**Task to carry out:**
Where an image occurs, skip it and print the rest of the records verbatim.
*** Supplied data ***
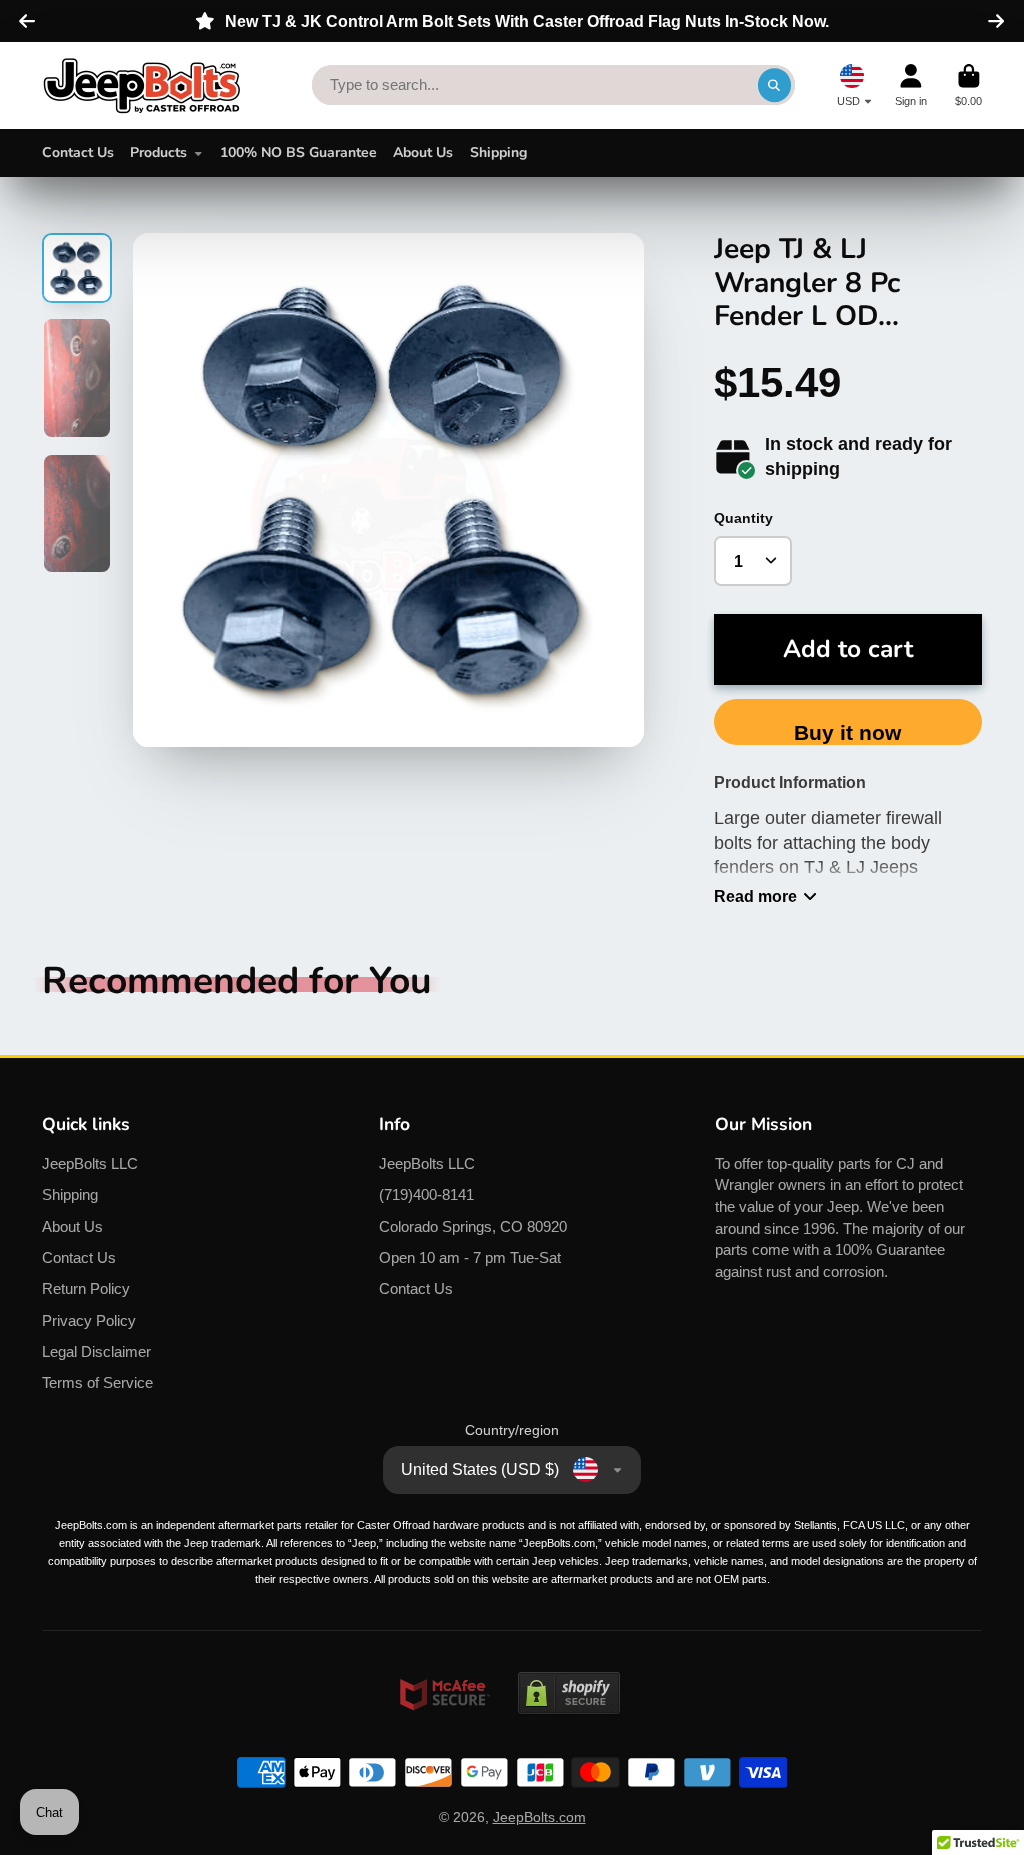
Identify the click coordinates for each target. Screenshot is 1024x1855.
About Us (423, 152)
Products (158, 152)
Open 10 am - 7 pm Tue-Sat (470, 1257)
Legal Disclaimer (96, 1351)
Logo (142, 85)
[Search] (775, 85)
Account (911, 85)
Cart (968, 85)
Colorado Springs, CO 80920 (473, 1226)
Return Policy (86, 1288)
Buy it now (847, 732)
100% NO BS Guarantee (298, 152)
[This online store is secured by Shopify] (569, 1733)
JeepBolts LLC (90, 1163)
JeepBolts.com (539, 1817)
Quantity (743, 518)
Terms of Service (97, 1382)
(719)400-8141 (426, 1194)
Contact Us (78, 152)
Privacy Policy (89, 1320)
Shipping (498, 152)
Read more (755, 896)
*** End of Supplied data ***
**Answer to this problem:**
Identify the click coordinates for each target. Screenshot is 1024x1855.
About Us (423, 152)
Products (158, 152)
Open 10 am - 7 pm Tue-Sat (470, 1257)
Legal Disclaimer (96, 1351)
Logo (142, 85)
[Search] (775, 85)
Account (911, 85)
Cart (968, 85)
Colorado Springs, CO 80920 (473, 1226)
Return Policy (86, 1288)
Buy it now (847, 732)
100% NO BS Guarantee (298, 152)
[This online store is secured by Shopify] (569, 1733)
JeepBolts LLC (90, 1163)
JeepBolts.com (539, 1817)
Quantity (743, 518)
Terms of Service (97, 1382)
(719)400-8141 (426, 1194)
Contact Us (78, 152)
Privacy Policy (89, 1320)
Shipping (498, 152)
Read more (755, 896)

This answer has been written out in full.